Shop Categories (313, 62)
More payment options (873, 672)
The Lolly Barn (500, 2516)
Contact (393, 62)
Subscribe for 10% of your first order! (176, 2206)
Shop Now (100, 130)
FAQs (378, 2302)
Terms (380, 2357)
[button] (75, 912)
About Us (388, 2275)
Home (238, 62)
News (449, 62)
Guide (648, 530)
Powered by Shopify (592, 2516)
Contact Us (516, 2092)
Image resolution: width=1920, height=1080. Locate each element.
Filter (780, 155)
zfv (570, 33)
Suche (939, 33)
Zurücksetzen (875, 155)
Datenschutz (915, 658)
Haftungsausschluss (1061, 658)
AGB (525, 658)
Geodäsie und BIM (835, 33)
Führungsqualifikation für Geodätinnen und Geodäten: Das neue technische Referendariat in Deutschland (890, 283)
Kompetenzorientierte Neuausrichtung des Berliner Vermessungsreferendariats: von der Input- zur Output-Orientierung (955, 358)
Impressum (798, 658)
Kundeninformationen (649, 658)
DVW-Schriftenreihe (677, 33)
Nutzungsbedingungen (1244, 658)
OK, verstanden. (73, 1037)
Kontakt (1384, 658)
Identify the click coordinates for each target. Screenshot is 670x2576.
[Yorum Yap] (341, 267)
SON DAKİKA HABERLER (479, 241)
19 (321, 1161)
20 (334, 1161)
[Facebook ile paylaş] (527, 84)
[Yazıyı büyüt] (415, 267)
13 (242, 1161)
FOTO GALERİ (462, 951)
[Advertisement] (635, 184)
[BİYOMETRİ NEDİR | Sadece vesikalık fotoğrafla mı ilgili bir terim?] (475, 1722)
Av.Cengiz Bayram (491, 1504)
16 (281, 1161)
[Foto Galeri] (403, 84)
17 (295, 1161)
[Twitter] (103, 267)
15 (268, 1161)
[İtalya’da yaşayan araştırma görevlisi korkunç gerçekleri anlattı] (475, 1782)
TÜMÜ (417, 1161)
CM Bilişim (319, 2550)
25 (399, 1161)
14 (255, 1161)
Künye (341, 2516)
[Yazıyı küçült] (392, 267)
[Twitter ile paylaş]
━━━━━━━━━━━━━━━━
### About this task
Output each line of the records above exactly, beginning at the first, and stop once the line containing "Datenschutz (915, 658)" has been output.

### Finished task
Shop Categories (313, 62)
More payment options (873, 672)
The Lolly Barn (500, 2516)
Contact (393, 62)
Subscribe for 10% of your first order! (176, 2206)
Shop Now (100, 130)
FAQs (378, 2302)
Terms (380, 2357)
[button] (75, 912)
About Us (388, 2275)
Home (238, 62)
News (449, 62)
Guide (648, 530)
Powered by Shopify (592, 2516)
Contact Us (516, 2092)
Image resolution: width=1920, height=1080. Locate each element.
Filter (780, 155)
zfv (570, 33)
Suche (939, 33)
Zurücksetzen (875, 155)
Datenschutz (915, 658)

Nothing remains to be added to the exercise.